The Education Center also hosts classes on cannabinoids and terpenes and educates TerraLeaf’s employees on state cannabis regulations and patient care.

Photos courtesy of TerraLeaf
TerraLeaf's Education Center hosts classes on cannabinoids and terpenes and educates TerraLeaf’s employees on state cannabis regulations and patient care.

Visco said opening an Education Center in West Virginia was important to her to help teach the community about how cannabis can be an alternative to opioids.

“We have an opioid crisis in the United States,” she said. “West Virginia, of all states, has the highest opioid overdose per capita in the country. Huntington has the most overdoses per capita in the state. We’re needed here. We’re here to save lives, get people off of prescription medicine, but more importantly, getting them off of buying things from the street laced with fentanyl that are killing people. I spent a lot of time there in the community, talking to people, and the stories are just heartbreaking.”

Through its Education Center, TerraLeaf is working to end the stigma of cannabis, Visco added. “A lot of times, you’ll have somebody who has an addiction, and their family members won’t let them use cannabis because they feel it furthers the addiction. But the reality is, marijuana has no physically addicting properties whatsoever. We use it as an exit drug.”

Company officials have met with the mayor and members of city council, and so far, the Huntington community has welcomed TerraLeaf, Visco said.

“Everybody is really excited about the opportunity that this brings medicinally, but also, our job is to help build up the community,” she said. “We will spend time in food banks, homeless shelters, and in opioid addiction treatment centers and in elder care homes, educating and supporting the community.”

TerraLeaf plans to create 30 to 35 jobs in Huntington, and the company offers competitive wages starting at $16 an hour for entry-level positions.
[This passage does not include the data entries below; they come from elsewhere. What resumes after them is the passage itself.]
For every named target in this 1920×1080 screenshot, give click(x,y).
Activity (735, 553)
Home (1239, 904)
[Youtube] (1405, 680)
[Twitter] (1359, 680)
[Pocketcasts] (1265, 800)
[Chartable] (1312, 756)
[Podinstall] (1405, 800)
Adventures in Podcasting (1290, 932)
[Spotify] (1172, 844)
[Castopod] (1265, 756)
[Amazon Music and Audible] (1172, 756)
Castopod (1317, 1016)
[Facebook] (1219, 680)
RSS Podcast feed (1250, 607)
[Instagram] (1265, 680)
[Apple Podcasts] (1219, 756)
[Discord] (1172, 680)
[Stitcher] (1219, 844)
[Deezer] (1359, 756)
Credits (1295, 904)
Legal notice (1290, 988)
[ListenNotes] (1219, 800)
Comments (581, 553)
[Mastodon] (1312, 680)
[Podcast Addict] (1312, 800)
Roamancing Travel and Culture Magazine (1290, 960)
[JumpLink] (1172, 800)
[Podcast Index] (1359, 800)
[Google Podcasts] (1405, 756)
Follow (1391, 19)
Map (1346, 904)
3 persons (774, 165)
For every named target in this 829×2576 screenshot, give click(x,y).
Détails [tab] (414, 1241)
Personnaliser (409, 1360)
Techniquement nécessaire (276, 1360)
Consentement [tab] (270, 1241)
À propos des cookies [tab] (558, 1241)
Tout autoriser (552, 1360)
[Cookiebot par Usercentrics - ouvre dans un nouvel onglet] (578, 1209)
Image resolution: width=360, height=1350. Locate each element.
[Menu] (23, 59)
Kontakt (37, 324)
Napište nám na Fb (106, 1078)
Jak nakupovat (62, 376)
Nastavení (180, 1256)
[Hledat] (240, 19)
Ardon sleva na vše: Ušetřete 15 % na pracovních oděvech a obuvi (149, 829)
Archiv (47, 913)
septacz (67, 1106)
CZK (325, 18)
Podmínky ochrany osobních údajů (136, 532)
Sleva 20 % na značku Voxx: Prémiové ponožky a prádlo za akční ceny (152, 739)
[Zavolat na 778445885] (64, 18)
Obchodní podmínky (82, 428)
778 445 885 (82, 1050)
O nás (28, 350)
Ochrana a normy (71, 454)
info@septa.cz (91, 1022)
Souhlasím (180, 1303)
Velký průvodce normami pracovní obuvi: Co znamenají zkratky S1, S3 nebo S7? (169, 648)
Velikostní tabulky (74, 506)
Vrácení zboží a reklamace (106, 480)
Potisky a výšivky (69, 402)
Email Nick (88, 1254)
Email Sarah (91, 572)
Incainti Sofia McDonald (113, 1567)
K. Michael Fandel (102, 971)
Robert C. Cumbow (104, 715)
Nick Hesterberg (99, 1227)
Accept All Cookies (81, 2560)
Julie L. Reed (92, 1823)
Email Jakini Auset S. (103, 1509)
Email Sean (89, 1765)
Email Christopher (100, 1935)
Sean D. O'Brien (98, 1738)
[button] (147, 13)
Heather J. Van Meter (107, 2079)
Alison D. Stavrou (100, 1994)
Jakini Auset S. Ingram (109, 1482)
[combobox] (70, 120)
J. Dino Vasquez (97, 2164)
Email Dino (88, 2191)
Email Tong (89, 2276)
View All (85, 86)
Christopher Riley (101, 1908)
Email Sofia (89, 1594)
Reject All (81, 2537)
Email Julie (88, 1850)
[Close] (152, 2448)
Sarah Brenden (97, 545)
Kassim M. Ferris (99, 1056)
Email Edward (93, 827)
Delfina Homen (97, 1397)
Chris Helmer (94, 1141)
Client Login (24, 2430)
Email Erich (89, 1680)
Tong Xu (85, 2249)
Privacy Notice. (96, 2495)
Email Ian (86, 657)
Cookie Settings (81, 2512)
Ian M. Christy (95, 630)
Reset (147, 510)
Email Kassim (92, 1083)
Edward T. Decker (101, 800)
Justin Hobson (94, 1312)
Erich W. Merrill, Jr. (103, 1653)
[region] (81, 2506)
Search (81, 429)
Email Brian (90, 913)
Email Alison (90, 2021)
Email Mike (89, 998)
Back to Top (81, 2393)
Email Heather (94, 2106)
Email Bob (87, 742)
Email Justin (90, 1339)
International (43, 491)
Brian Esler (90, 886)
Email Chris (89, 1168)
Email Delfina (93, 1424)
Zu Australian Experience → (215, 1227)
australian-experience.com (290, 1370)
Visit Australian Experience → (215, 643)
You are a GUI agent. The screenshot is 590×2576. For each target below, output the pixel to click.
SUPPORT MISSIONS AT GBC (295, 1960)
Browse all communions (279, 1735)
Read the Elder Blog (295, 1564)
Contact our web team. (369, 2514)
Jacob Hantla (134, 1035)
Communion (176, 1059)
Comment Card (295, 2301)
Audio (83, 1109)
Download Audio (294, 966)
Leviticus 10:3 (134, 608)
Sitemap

TerraLeaf also provides a medical insurance, a 401k plan, and disability and life insurance to its employees.

TerraLeaf plans to create 30 to 35 jobs at its Education Center and dispensary in Huntington, W. Va.

Trulieve is currently the only licensed medical cannabis cultivator in West Virginia that has product available, and Visco said more growers must become operational and sell products wholesale to the state’s dispensaries before TerraLeaf and other retailers can acquire an adequate supply of products for patients.

“It’s a definite concern,” Visco said. “Every grower has their own dispensaries. The state over-licensed. There are 100 dispensaries and 10 growers. So, if these growers are not bound to have to sell to anybody else, there could be a lot of dispensaries sitting open in West Virginia that never have anything to sell.”

While the market finds its footing, TerraLeaf continues welcoming patients into its Education Center to keep the conversation going around medical cannabis.

“Once we establish product in the market, we would definitely be interested in some sort of expansion, but we are waiting and seeing where things play out,” Visco said. “Obviously, 100 dispensaries cannot open in a state with 1.9 million people. We’re looking to see where that plays out, and ultimately, we’re hoping that we’ll legalize fully in West Virginia and that will solve a lot of problems there with product supply and patient population.”

In the meantime, TerraLeaf continues to apply for cannabis licenses in other markets. The company has been awarded licenses in Illinois and New Jersey and has pending applications in Illinois and Ohio. TerraLeaf is also in the process of applying for licenses in Connecticut, as well as additional licenses in New Jersey.

Visco said the company plans to open an Education Center in every market it enters, and Visco also founded a nonprofit organization in 2019 called TerraVida VOWD to help support the victims of the war on drugs.

“They can operate side-by-side to educate people on the racist principles of the prohibition of cannabis, and how African Americans are disproportionately incarcerated over others, and then they’re locked out of the cannabis industry in a lot of states,” Visco said.